La chute brutale de la rentabilité et l'explosion de la dette sont susceptibles de peser sur l'action de la société, reflétant l'anxiété plus large des investisseurs face à la bataille coûteuse pour les parts de marché sur le plus grand marché automobile du monde.
Les difficultés de BYD contrastent avec celles de certains constructeurs traditionnels, comme General Motors, qui a récemment revu à la hausse ses prévisions annuelles. Cette divergence montre l'immense pression qui pèse sur les entreprises axées sur les véhicules électriques, qui dépendent fortement de l'endettement pour financer une croissance rapide et des stratégies de prix agressives. Le rapport intervient alors que le marché au sens large reste prudent en raison des risques géopolitiques et de résultats d'entreprises mitigés.

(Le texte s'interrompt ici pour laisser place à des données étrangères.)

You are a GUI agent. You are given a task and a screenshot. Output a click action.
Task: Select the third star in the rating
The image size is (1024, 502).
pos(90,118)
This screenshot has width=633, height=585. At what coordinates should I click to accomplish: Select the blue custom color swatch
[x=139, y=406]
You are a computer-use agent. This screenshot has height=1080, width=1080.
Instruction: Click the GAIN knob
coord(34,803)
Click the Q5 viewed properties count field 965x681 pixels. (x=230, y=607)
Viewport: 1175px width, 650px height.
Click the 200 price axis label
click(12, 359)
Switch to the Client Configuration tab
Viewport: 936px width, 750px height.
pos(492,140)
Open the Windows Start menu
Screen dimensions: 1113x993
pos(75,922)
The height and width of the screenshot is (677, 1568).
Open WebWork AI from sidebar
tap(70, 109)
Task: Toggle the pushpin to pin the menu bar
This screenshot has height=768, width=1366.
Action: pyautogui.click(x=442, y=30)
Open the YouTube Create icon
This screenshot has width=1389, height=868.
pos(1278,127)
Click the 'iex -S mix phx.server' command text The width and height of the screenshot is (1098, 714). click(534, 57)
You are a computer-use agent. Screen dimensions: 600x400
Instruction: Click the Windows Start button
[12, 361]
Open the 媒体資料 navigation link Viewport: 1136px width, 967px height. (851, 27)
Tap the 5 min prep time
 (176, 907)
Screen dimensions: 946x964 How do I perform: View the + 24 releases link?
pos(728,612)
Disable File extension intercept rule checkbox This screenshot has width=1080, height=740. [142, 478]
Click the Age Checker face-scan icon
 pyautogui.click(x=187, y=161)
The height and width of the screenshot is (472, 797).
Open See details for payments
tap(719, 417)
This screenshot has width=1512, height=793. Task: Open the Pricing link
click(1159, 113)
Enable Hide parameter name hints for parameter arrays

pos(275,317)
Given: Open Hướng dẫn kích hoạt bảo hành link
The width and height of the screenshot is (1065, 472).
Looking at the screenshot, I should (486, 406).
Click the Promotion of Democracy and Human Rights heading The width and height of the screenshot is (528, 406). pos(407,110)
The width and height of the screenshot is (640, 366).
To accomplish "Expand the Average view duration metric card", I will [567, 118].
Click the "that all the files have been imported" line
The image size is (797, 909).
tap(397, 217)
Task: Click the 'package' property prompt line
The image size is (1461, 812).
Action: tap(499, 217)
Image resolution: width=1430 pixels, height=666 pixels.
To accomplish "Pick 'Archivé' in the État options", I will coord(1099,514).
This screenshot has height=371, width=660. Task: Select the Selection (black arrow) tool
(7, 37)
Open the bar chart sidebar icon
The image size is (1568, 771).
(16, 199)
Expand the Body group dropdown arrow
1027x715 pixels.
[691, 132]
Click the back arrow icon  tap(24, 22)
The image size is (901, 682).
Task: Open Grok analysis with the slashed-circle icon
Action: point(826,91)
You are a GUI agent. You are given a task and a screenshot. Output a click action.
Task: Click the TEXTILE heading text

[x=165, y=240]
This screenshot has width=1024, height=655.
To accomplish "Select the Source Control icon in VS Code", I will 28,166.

Malgré les tensions financières, BYD cherche des moyens de rehausser son image de marque sur la scène mondiale. L'entreprise a confirmé qu'elle évaluait une entrée potentielle en Formule 1, une démarche qui nécessiterait un investissement substantiel mais pourrait offrir une plateforme marketing mondiale de premier plan.
Les derniers chiffres suggèrent que la stratégie de BYD consistant à donner la priorité aux parts de marché sur la rentabilité pourrait être insoutenable sans ajustements. Les investisseurs suivront de près les résultats du deuxième trimestre pour déceler des signes d'amélioration des marges et une approche plus disciplinée de la dette.
Cet article est fourni à titre informatif uniquement et ne constitue pas un conseil en investissement.